§ Task description
Your output should be the lines from the one containing "At what coordinates" through the end of the listing, exact and inclusive, with no pictures.
==== Data for processing
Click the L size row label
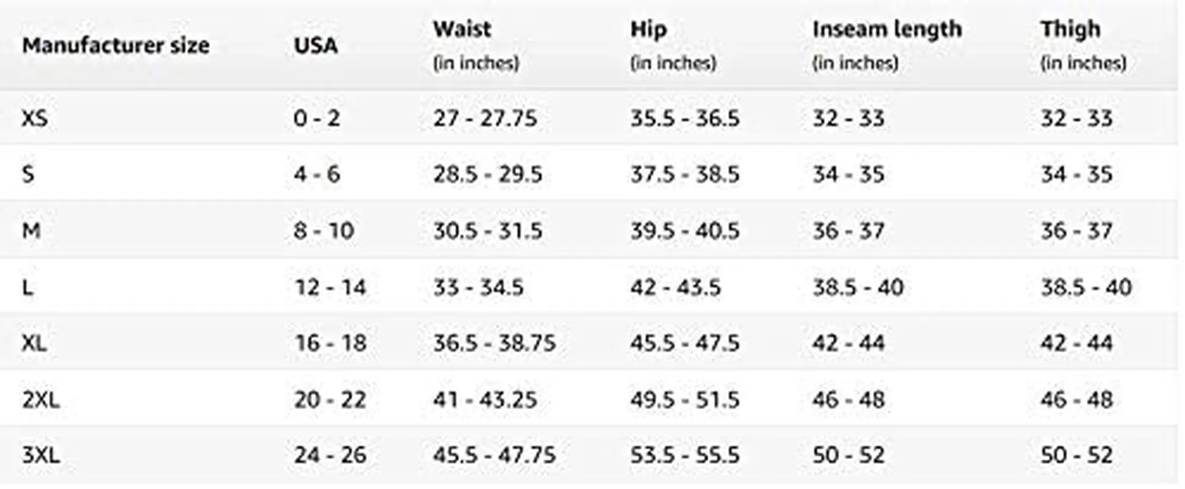Image resolution: width=1185 pixels, height=489 pixels. [x=27, y=287]
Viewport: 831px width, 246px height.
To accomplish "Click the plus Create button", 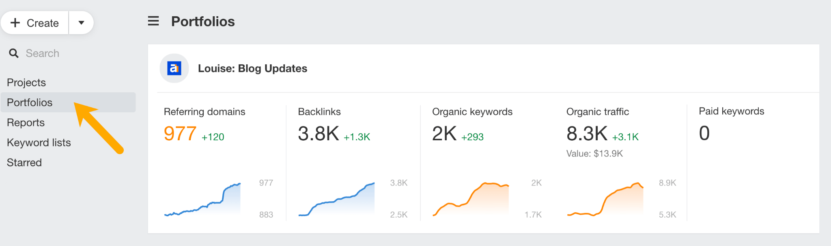I will [x=35, y=23].
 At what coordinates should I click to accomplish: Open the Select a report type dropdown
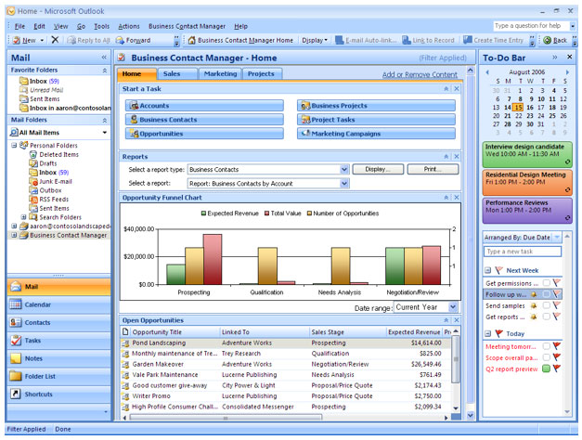pyautogui.click(x=345, y=170)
========
§ Output of the exercise
 At what coordinates should I click to accomplish: Open the Select a report type dropdown
pyautogui.click(x=345, y=170)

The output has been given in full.